# Definition:Power (Algebra)/Integer

## Contents

## Definition

Let $x \in \R$ be a real number.

Let $n \in \Z$ be an integer.

The expression $x^n$ is called **$x$ to the power of $n$**.

$x^n$ is defined recursively as:

- $x^n = \begin{cases} 1 & : n = 0 \\ & \\ x \times x^{n - 1} & : n > 0 \\ & \\ \dfrac {x^{n + 1} } x & : n < 0 \end{cases}$

where $\dfrac{x^{n + 1} } x$ denotes quotient.

### Even Power

Let $x \in \R$ be a real number.

Let $n \in \Z$ be an even integer.

Then $x^n$ is called an **even power of $x$**.

### Odd Power

Let $x \in \R$ be a real number.

Let $n \in \Z$ be an odd integer.

Then $x^n$ is called an **odd power of $x$**

## Also known as

The expression $x^n$ is vocalised in a number of other ways:

**the $n$th power of $x$****$x$ to the $n$th power****$x$ to the $n$th****$x$ to the $n$**.

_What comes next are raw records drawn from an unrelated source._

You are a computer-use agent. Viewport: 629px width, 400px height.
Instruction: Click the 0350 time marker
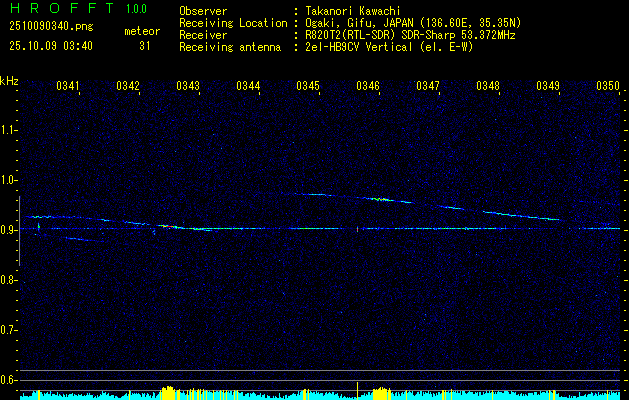[x=608, y=87]
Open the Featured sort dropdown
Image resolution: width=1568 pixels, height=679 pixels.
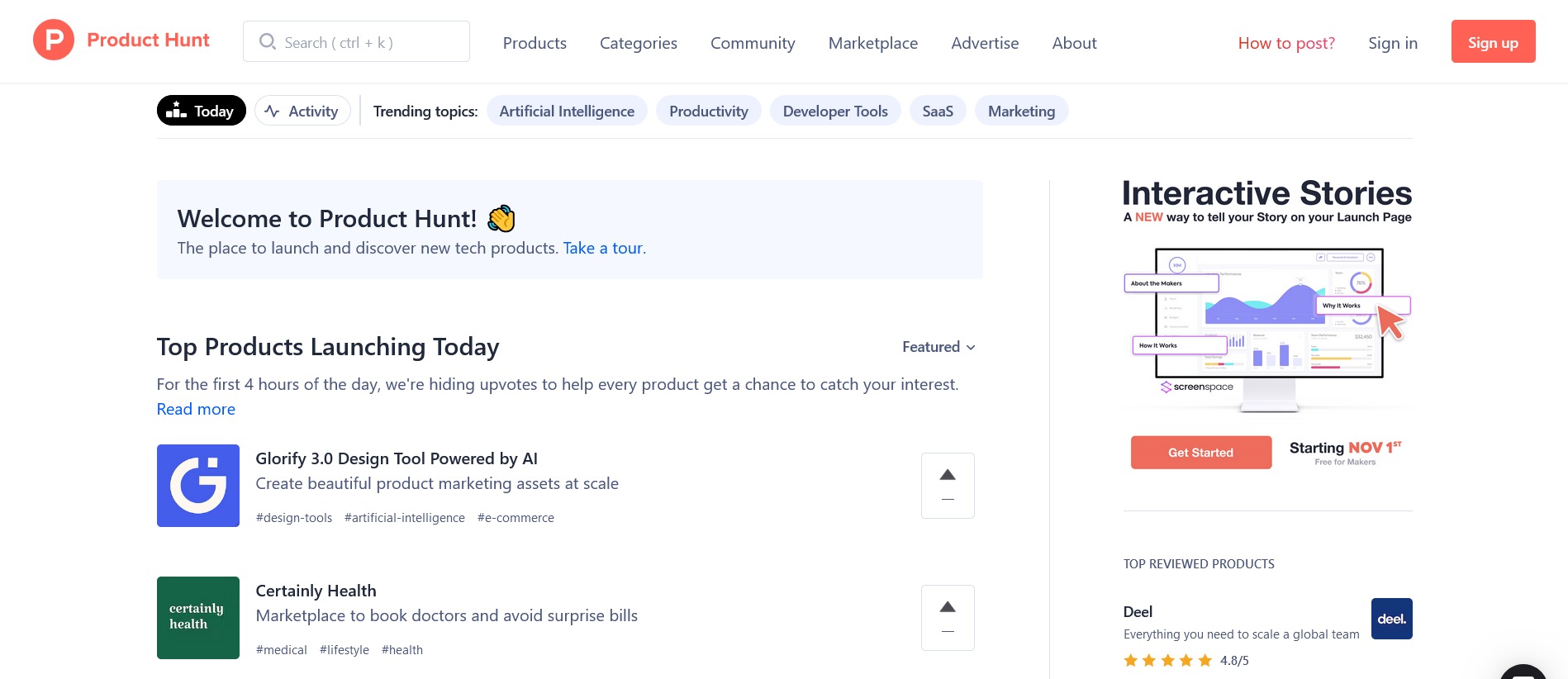[938, 347]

### Knuth Uparrow Notation

In certain contexts in number theory, the symbol $\uparrow$ is used to denote the (usually) integer power operation:

- $x \uparrow y := x^y$

This notation is usually referred to as **Knuth (uparrow) notation**.

## Examples

### Negative Power: $-3^{-3}$

- $-3^{-3} = -\dfrac 1 {27}$

## Also see

- Definition:Power of Zero for the definition of $x^n$ where $x = 0$.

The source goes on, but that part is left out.